Media Event: "Intimate Strangers" Report
On Wednesday, Oct. 11, I attended a media event about a discussion of a photography series “Intimate Strangers” by Hugo Fernandez, a New York-based photographer. The event was held by the Emory’s Stuart A. Rose Manuscript, Archives, intending to explore anonymity, intimacy, sexuality and digital culture involved in the photos. Randy Gue, the curator of the event, said that by holding events about the most fast-growing art form— photography— the Archive intended to reshape people’s recognition of it as something remote by sending a message of how Archive actively intersects the contemporary art and trends.
Having worked on this project for about ten years, Hugo first initiated his “Intimate Strangers” in 2006, inspired by his partner who at the time was tired of being his model. Hugo started to reach out to other men through social network websites (e.g. Craigslist, and Gay411). Later he shifted to location-based apps (e.g. Grindr and Scruff) along with the evolution of digital culture.

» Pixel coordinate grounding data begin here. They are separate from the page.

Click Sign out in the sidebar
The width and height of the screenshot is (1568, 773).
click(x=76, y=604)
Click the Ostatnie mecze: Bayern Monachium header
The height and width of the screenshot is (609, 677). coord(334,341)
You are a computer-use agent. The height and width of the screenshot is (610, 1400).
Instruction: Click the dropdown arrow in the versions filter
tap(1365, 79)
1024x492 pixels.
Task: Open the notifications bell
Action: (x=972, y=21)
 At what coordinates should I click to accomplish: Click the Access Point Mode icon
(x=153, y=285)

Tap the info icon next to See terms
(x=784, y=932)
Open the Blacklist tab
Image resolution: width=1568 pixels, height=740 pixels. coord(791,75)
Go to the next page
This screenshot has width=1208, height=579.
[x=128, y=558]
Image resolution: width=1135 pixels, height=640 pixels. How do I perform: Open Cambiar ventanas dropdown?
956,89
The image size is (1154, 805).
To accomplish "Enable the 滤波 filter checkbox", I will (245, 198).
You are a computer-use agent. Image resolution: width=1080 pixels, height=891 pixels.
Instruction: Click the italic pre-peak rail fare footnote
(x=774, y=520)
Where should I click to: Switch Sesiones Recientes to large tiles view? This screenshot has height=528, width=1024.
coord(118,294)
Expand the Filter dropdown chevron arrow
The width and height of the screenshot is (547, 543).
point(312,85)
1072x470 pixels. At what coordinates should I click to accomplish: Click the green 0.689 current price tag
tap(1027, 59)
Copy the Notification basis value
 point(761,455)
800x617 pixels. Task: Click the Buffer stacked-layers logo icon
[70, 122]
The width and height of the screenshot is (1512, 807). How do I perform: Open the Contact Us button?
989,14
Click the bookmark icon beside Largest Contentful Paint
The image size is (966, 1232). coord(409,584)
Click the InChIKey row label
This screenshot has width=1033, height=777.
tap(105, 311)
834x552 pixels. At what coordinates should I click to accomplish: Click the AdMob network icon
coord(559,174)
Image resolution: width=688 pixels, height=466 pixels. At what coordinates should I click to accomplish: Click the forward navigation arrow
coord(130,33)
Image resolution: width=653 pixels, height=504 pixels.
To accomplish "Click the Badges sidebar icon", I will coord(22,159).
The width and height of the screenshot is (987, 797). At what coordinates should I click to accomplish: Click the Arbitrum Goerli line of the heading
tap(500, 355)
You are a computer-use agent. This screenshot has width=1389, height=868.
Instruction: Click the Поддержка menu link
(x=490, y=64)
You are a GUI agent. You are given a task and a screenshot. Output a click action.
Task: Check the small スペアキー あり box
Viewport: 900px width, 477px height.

The rules Hugo abided by in this series were to explore the complicated status of people he shot, how people react in the such an intimate and uncomfortable situation of being nude in front of a stranger. In order to capture every nuance change of sentiments of his models and maintain the naturalness of the photos, he tried to have the minimum or none control over how people pose and express their feelings.
As he photographed more people, he began to travel around and extended the diversity and ethnicity of his subjects. During his travel to different countries, he found that participants’ attitudes toward being nude in front of a camera differed greatly based on where they come from. For instance, in places like Paris and Montreal, sex is not a taboo and people are celebrating it. In the U.S., sex is still an open and free topic, but some worried their bodies and sexual orientations being exposed would affect their future career paths. Questions like what if I want to be the president were asked. In some countries like in the Middle East, people were shamed of exposing their bodies in front of camera. They were in a greater danger if their homosexuality were revealed. Not many people reach out to him to see the outcomes, because the photos seem like a documentary of their shameful acts.
Looking at Hugo’s works and knowing how he used digital media to complete his photography project, I thought of a men I met in Tinder, who is also an independent photographer and woking on a project pretty similar to Hugo’s. Yet his subjects are women, and his photos are more provocative and sexual-oriented. Genital organs are included. I absolutely considered his work as pornography without hesitance. However, Hugo’s “Intimate Strangers” sits in a liminal zone between photography and pornography: it’s more than conventional photography for its containment of sexuality and nudity, whereas it’s less sensitive than pornography since it doesn’t expose genital organs and the tone he used is romantic and poetic, with a sort of solemnity in it. I believe that besides disparate and nuance sentiments revealed in photos, the obscurity of what catalog Intimate Strangers belongs to also makes it a work rife with complicated emotions and properties.